Re: Yet another way for pg_ctl stop to fail on Windows

From: Alexander Lakhin <exclusion(at)gmail(dot)com>
To: Noah Misch <noah(at)leadboat(dot)com>
Cc: pgsql-hackers <pgsql-hackers(at)postgresql(dot)org>
Subject: Re: Yet another way for pg_ctl stop to fail on Windows
Date: 2024-09-08 15:00:00
Message-ID: da4f9ec1-a272-bd2d-4ca1-6eb58d6dc79a@gmail.com
Views: Raw Message | Whole Thread | Download mbox | Resend email
Thread:
Lists: pgsql-hackers

07.09.2024 21:11, Noah Misch wrote:

>
>> Noah, what do you think of handling this error in line with handling of
>> ERROR_BROKEN_PIPE and ERROR_BAD_PIPE (which was done in 0ea1f2a3a)?
>>
>> I tried the following change:
>>         switch (GetLastError())
>>         {
>>                 case ERROR_BROKEN_PIPE:
>>                 case ERROR_BAD_PIPE:
>> +               case ERROR_PIPE_BUSY:
>> and saw no issues.
> That would be a strict improvement over returning EINVAL like we do today. We
> do use PIPE_UNLIMITED_INSTANCES, so I expect the causes of ERROR_PIPE_BUSY are
> process exit and ENOMEM-like situations.
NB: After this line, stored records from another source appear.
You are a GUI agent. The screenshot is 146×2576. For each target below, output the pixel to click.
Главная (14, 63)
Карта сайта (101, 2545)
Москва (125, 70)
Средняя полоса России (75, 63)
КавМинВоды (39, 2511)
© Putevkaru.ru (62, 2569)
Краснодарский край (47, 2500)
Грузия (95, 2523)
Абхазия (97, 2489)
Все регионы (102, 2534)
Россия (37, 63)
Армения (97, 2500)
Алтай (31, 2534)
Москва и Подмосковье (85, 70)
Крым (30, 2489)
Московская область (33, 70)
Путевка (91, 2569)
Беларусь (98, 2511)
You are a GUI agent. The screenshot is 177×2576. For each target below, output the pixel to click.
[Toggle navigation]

While that change is the best thing
> if the process is exiting, it could silently drop the signal in ENOMEM-like
> situations. Consider the following alternative. If sig==0, just return 0
> like you propose, because the process isn't completely gone. Otherwise, sleep
> and retry the signal, like pgwin32_open_handle() retries after certain errors.
> What do you think of that?

Thank you for your attention to the issue!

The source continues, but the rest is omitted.